Initially Argentina knew that it had to cut some sort of deal with it’s lenders that was only about 30 cents to the dollar. Obviously only getting 30 percent of their investment back left many of the lenders angered and outraged, but most of the lenders agreed to the deal. Argentina was seemly in the clear until a group of rebel investors decided that they weren’t going to give in. Among these lenders were Paul Singer of Hedge fund Elliott Management, Mark Brodsky of Aurelius Capital Management, as well as Davidson Kempner and Bracebridge Capital. These investment firms began a decade and a half of back and forth struggle between Argentina and themselves.
This whole story might be sounding like J.J. Abram’s next Hollywood action packed film, but this is real life.
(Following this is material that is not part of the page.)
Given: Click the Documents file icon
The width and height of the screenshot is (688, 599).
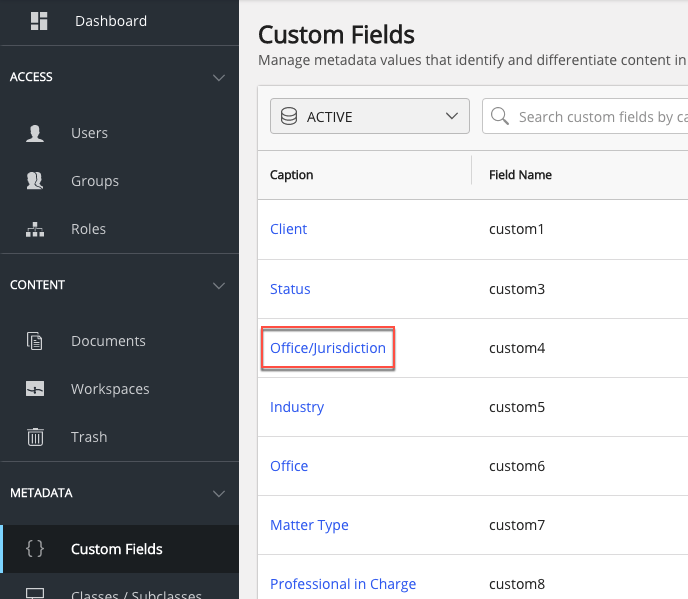Looking at the screenshot, I should pyautogui.click(x=35, y=341).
This group of rebellious lenders went to such lengths to recover their investments that they actually captured Argentina’s prized ship, the Libertad. They demanded that Argentina pay their debts and then the ship would be returned. This group went from rebels to now pirates. But soon the U.N. tribunal for the law of the sea stepped in and told the group to release the ship. After this adventure, the lenders turned to less drastic measures and read the fine print of the bond contracts. The contract said that Argentina agreed to submit to the jurisdiction of a small court in New York.
The court ruled that Argentina should have been paying its debts and threatened to freeze all of Argentina’s money that was flowing through New York’s banks. Argentina eventually caved in and agreed to make a deal with the lenders. $4.65 billion cash payment is to be paid to its these main holdout creditors. This exciting tale of lending, borrowing, rebellion, debt, and old timey ships is coming a finish. But to push all the exciting details to the side, what is the take away from this story? Who are the good guys and who are bad guys?
Argentina went against its word and never payed back its loan, but did so because it was faced with difficult time and needed to help its citizens. The lenders made an investment and was told that they were not going to see any sort of returns to these loans. They were just trying not to lose the money that they were promised. Both sides were put in difficult positions and the outcome was this mess of a story. Both Argentina and these lenders experienced how risky investment and borrowing is, especially when there aren’t institutions in place to enforce a platform of mutual respect. This story shows the world that there is such a thing as too much debt for a sovereign nation. For us Americans the US national debt is at about $19 trillion, according to usdebtclock.org. We have to ask ourselves: Will there come a time when things get tough and the United States government suddenly realizes it can’t pay off its own debt either?